Data Exfiltration Protection with Azure Databricks

Learn details of how you could set up a secure Azure Databricks architecture to protect data exfiltration

High-level view of the architecture recommended to prevent data exfiltration and secure sensitive information.

Published: March 20, 2024

Solutions15 min read

by Ganesh Rajagopal, Bruce Nelson and Bhavin Kukadia

Last updated on: October 30, 2025

Essential Reading

Before you begin, please make sure that you are familiar with these topics

Azure Databricks Serverless Compute Architecture
Key Databricks terminology
What is Front and Backend Azure Databricks Private Link (PL)?
Private Link enabled workspace requirements
What is Service Endpoint Policies for Azure workspaces
Ingress controller IP Access List
Secure Cluster Connectivity
Databricks Networking
Unity Catalog

The Azure Databricks Lakehouse Platform provides a unified set of tools for building, deploying, sharing, and maintaining enterprise-grade data solutions at scale. Databricks integrates with cloud storage and security in your cloud account, and manages and deploys cloud infrastructure on your behalf.

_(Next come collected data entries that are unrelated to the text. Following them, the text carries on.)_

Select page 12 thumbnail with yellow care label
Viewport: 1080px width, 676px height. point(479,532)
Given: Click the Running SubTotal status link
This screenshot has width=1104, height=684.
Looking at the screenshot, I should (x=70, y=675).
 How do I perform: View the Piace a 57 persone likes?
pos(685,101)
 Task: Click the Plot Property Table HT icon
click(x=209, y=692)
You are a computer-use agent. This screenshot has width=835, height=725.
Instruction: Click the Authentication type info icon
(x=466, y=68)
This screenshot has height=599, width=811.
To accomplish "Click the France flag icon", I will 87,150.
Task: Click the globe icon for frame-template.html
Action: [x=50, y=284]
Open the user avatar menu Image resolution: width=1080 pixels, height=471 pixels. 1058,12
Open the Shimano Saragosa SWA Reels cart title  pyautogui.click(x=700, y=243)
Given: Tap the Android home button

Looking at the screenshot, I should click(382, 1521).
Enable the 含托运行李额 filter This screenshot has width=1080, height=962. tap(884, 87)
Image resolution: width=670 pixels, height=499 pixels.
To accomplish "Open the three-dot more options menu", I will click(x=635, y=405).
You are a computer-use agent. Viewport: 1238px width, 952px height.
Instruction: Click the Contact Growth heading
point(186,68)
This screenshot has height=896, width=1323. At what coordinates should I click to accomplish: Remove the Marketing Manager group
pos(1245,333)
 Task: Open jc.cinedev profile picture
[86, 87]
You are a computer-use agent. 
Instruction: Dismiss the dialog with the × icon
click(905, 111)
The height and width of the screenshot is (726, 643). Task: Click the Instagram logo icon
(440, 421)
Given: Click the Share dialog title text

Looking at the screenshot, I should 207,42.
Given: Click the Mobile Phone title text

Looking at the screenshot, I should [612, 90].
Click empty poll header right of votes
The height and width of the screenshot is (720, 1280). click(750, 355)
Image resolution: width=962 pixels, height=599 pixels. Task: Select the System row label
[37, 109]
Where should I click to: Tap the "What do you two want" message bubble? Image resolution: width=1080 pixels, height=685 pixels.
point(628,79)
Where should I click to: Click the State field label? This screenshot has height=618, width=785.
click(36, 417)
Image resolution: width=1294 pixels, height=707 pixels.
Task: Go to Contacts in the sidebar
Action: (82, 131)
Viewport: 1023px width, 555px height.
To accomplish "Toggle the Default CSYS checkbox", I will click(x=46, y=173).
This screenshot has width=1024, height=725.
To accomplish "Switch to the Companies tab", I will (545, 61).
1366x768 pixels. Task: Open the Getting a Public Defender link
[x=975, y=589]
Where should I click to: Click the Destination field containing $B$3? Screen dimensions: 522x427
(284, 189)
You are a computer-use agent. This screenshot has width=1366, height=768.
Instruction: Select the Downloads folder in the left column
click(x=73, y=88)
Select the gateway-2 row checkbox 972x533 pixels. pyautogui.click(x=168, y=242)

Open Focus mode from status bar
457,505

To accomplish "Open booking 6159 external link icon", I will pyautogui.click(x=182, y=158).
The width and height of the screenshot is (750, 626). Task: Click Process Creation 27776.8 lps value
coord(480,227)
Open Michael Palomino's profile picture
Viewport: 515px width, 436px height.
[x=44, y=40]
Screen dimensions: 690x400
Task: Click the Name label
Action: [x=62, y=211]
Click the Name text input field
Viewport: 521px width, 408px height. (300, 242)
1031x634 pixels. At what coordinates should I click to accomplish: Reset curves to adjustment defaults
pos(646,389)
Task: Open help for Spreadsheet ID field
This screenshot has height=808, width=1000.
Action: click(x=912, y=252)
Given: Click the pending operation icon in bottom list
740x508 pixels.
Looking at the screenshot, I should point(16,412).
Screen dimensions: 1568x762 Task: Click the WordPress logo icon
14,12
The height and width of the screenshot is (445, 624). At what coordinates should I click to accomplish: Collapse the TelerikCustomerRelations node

The overarching goal of this article is to mitigate the following risks:

Data access from a browser on the internet or an unauthorized network using the Databricks web application.
Data access from a client on the internet or an unauthorized network using the Databricks API.
Data access from a client on the internet or an unauthorized network using the Azure Private Link or Service Endpoints.
A compromised workload on the Azure Databricks cluster writing data to an unauthorized storage resource on Azure or on the internet.

Azure Databricks is a first party service and supports Azure’s native tools and services that help protect data in transit and at rest. Azure Databricks supports network security controls, such as user defined routes, firewall rules and Network Security Groups.

On top of the technical goals for this blog, we also want to be sure that the concepts we are presenting consider:

Simplicity, any security design should be well understood and maintainable, and fit within the skill sets of your organization. A security solution that gets implemented and not fully understood can be inadvertently compromised.
Operational cost of the solution should always be taken into account. If a security design is abandoned because the cost is too high - then the solution was not effective. Security should be cost conscious and sustainable.

We will point out areas for cost saving or cost concerns along with trying to clarify why and how things work whenever we can.

Before we begin, let’s have a quick look at the Azure Databricks deployment architecture here:

Azure Databricks is structured to facilitate secure collaboration across teams, while it handles the management of many backend services, allowing you to concentrate on data science, data analytics, and data engineering.

Azure Databricks is structured around two key components: the control plane and the compute plane.

Control Plane:

The Azure Databricks control plane, managed by Databricks within its own Azure account, acts as the platform's core intelligence. It provides backend services for user authentication, cluster and job orchestration, and workspace management, offering the web interface and API endpoints for service interaction.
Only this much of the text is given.